The Rev. Eric Anderson, pastor of Church of the Holy Cross in Hilo, Hawaii, was one of the first clergy to volunteer for testing at the booth on Friday. Anderson said he remembers when HIV was first recognized as a crisis, when testing took weeks. He was amazed at the development of new techniques which took only minutes.
During his test, Anderson was counseled by James Burrell, a technician and counselor from Chase Brexton Health Care. Burrell says he likes to educate people about the transmission of the disease and its prevention, but sometime he has to give clients news he describes as "explosive to their mental being."
"You just have to be grounded when you first tell people the test is positive for HIV," said Burrell. He focuses on being positive about the options people have and the ways in which treatment has improved.
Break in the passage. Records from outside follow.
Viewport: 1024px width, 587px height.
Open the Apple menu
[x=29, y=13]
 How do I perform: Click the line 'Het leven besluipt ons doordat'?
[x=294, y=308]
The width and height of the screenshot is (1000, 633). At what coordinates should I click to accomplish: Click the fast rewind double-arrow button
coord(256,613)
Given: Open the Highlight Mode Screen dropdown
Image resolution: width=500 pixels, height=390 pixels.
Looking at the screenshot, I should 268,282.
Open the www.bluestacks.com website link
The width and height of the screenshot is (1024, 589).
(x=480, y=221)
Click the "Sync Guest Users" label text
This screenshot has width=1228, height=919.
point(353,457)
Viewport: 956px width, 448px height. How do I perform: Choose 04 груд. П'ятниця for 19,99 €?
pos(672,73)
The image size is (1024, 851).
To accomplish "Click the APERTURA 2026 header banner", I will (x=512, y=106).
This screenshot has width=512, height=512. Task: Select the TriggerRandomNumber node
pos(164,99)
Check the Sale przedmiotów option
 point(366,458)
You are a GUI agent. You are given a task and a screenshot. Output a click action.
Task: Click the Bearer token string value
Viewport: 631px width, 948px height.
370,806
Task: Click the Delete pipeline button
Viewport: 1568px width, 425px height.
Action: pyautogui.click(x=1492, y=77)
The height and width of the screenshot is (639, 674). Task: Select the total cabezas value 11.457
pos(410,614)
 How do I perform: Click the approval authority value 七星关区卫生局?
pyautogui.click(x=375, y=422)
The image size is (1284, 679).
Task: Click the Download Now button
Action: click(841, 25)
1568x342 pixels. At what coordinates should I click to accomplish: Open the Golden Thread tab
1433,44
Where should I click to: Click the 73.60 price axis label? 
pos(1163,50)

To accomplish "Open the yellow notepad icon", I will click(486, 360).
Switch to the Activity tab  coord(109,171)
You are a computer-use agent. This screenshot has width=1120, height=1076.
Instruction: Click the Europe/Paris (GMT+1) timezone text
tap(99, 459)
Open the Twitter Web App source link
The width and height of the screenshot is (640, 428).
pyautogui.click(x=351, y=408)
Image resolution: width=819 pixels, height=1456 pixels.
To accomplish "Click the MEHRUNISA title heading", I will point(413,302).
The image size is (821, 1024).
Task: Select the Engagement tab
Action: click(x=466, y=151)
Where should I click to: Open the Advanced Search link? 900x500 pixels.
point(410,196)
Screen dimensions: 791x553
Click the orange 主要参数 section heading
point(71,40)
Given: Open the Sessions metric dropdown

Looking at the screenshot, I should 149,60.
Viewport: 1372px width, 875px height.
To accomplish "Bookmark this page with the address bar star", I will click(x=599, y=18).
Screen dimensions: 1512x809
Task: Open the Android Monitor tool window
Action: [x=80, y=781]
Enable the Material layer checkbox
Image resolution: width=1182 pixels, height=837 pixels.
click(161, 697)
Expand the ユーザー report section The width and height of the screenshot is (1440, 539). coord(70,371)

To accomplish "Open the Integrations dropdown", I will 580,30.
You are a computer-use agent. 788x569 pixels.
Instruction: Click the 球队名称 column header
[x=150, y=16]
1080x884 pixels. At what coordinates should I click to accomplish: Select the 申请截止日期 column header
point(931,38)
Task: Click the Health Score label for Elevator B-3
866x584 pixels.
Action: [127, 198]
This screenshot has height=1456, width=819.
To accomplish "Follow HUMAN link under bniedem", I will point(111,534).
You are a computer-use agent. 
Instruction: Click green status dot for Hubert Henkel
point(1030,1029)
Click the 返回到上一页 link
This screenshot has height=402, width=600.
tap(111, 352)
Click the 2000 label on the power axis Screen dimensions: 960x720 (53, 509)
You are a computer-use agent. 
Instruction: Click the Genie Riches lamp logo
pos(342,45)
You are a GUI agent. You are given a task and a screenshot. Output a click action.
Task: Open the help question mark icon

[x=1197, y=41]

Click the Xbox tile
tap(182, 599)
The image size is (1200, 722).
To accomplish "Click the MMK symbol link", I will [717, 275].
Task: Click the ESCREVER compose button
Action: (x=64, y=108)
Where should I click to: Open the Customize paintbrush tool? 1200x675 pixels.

"It's no longer the death sentence it used to be."
Anderson agrees with Shuenemeyer that taking part in the HIV testing can help lower the stigma of HIV and the testing process, but he sees public participation in testing more helpful in breaking down other social barriers.
"So often issues of sexually transmitted diseases have been out of bounds in the church," said Anderson. "If we can be open and honest about this, it's going to a make it so much easier to talk about the other potentially risky and potentially sensitive issue that arise in the church all the time."
Schuenemeyer trusts that people like Anderson and others who attend Synod are the kind of people who will bring information about HIV back to their congregation and help eradicate the disease.
"The people who come to Synod are often great ambassadors for the things that are really critical as we try to work for a just world for all," he said, "and a just world for all really is a world without HIV."
Testing will continue on Saturday (11:30 a.m-2 p.m.) and Sunday (11:30 a.m.-1 p.m.) in Booth 102 in the General Synod Exhibit Hall.
Drew Page, a Synod newsroom volunteer, is the News and Media Editor for the Connecticut Conference, UCC.